#### WHAT YOU SHOULD DO:
Copy every one of the following items verbatim, line for line, with no changes.

#### INPUT ROWS:
┌──

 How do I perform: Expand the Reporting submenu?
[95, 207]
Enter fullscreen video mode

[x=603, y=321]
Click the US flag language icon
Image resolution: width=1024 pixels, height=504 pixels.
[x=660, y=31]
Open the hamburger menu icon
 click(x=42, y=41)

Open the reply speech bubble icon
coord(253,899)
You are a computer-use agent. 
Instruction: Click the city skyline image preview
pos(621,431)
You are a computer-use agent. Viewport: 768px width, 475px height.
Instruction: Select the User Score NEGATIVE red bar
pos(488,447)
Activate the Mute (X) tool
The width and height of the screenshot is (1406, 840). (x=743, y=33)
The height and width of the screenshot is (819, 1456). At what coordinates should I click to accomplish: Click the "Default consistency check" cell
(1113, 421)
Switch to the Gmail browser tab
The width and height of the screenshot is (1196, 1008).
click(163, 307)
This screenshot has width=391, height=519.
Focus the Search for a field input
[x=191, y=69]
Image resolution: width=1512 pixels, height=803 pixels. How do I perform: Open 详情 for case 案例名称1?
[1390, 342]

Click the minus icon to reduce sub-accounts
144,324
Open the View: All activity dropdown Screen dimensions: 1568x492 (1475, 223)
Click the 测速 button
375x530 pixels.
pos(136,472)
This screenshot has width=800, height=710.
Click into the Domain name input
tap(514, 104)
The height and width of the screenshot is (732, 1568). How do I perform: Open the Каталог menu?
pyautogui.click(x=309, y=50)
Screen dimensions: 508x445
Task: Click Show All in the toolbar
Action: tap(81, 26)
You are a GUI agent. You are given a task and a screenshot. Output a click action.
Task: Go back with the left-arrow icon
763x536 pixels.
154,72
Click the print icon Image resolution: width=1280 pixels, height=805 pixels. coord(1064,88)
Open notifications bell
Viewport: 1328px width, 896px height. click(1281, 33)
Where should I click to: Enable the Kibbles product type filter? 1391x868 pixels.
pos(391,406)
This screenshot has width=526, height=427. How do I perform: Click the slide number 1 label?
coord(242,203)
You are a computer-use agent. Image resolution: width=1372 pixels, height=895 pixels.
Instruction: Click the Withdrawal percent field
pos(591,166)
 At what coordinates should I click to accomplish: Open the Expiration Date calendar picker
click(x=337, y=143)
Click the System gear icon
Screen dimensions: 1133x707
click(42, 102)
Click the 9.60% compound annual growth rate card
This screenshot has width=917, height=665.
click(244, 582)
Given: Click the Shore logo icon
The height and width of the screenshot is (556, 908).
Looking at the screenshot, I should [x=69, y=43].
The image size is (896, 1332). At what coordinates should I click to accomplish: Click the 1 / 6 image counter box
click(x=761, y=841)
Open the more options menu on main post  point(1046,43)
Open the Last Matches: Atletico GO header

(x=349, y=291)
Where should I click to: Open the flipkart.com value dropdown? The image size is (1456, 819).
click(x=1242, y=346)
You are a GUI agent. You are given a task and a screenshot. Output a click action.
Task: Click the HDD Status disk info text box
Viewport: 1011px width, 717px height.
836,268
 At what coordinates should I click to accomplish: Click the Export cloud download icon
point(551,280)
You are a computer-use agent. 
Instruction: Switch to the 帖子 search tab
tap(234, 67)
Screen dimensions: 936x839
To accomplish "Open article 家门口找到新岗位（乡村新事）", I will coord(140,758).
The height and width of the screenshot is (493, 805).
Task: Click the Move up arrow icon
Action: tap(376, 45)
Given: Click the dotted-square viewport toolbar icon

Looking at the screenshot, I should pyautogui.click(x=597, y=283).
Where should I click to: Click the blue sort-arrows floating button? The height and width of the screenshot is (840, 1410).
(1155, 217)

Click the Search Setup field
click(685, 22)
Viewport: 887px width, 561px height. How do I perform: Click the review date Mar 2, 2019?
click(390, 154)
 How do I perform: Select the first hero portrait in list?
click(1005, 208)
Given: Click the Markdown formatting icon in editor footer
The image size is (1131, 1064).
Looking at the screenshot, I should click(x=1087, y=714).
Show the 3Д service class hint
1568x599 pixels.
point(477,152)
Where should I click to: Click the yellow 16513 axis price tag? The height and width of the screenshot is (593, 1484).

└──

#### RESPONSE TO THE EXERCISE:
 How do I perform: Expand the Reporting submenu?
[95, 207]
Enter fullscreen video mode

[x=603, y=321]
Click the US flag language icon
Image resolution: width=1024 pixels, height=504 pixels.
[x=660, y=31]
Open the hamburger menu icon
 click(x=42, y=41)

Open the reply speech bubble icon
coord(253,899)
You are a computer-use agent. 
Instruction: Click the city skyline image preview
pos(621,431)
You are a computer-use agent. Viewport: 768px width, 475px height.
Instruction: Select the User Score NEGATIVE red bar
pos(488,447)
Activate the Mute (X) tool
The width and height of the screenshot is (1406, 840). (x=743, y=33)
The height and width of the screenshot is (819, 1456). At what coordinates should I click to accomplish: Click the "Default consistency check" cell
(1113, 421)
Switch to the Gmail browser tab
The width and height of the screenshot is (1196, 1008).
click(163, 307)
This screenshot has width=391, height=519.
Focus the Search for a field input
[x=191, y=69]
Image resolution: width=1512 pixels, height=803 pixels. How do I perform: Open 详情 for case 案例名称1?
[1390, 342]

Click the minus icon to reduce sub-accounts
144,324
Open the View: All activity dropdown Screen dimensions: 1568x492 (1475, 223)
Click the 测速 button
375x530 pixels.
pos(136,472)
This screenshot has width=800, height=710.
Click into the Domain name input
tap(514, 104)
The height and width of the screenshot is (732, 1568). How do I perform: Open the Каталог menu?
pyautogui.click(x=309, y=50)
Screen dimensions: 508x445
Task: Click Show All in the toolbar
Action: tap(81, 26)
You are a GUI agent. You are given a task and a screenshot. Output a click action.
Task: Go back with the left-arrow icon
763x536 pixels.
154,72
Click the print icon Image resolution: width=1280 pixels, height=805 pixels. coord(1064,88)
Open notifications bell
Viewport: 1328px width, 896px height. click(1281, 33)
Where should I click to: Enable the Kibbles product type filter? 1391x868 pixels.
pos(391,406)
This screenshot has width=526, height=427. How do I perform: Click the slide number 1 label?
coord(242,203)
You are a computer-use agent. Image resolution: width=1372 pixels, height=895 pixels.
Instruction: Click the Withdrawal percent field
pos(591,166)
 At what coordinates should I click to accomplish: Open the Expiration Date calendar picker
click(x=337, y=143)
Click the System gear icon
Screen dimensions: 1133x707
click(42, 102)
Click the 9.60% compound annual growth rate card
This screenshot has width=917, height=665.
click(244, 582)
Given: Click the Shore logo icon
The height and width of the screenshot is (556, 908).
Looking at the screenshot, I should [x=69, y=43].
The image size is (896, 1332). At what coordinates should I click to accomplish: Click the 1 / 6 image counter box
click(x=761, y=841)
Open the more options menu on main post  point(1046,43)
Open the Last Matches: Atletico GO header

(x=349, y=291)
Where should I click to: Open the flipkart.com value dropdown? The image size is (1456, 819).
click(x=1242, y=346)
You are a GUI agent. You are given a task and a screenshot. Output a click action.
Task: Click the HDD Status disk info text box
Viewport: 1011px width, 717px height.
836,268
 At what coordinates should I click to accomplish: Click the Export cloud download icon
point(551,280)
You are a computer-use agent. 
Instruction: Switch to the 帖子 search tab
tap(234, 67)
Screen dimensions: 936x839
To accomplish "Open article 家门口找到新岗位（乡村新事）", I will coord(140,758).
The height and width of the screenshot is (493, 805).
Task: Click the Move up arrow icon
Action: tap(376, 45)
Given: Click the dotted-square viewport toolbar icon

Looking at the screenshot, I should pyautogui.click(x=597, y=283).
Where should I click to: Click the blue sort-arrows floating button? The height and width of the screenshot is (840, 1410).
(1155, 217)

Click the Search Setup field
click(685, 22)
Viewport: 887px width, 561px height. How do I perform: Click the review date Mar 2, 2019?
click(390, 154)
 How do I perform: Select the first hero portrait in list?
click(1005, 208)
Given: Click the Markdown formatting icon in editor footer
The image size is (1131, 1064).
Looking at the screenshot, I should click(x=1087, y=714).
Show the 3Д service class hint
1568x599 pixels.
point(477,152)
Where should I click to: Click the yellow 16513 axis price tag? The height and width of the screenshot is (593, 1484).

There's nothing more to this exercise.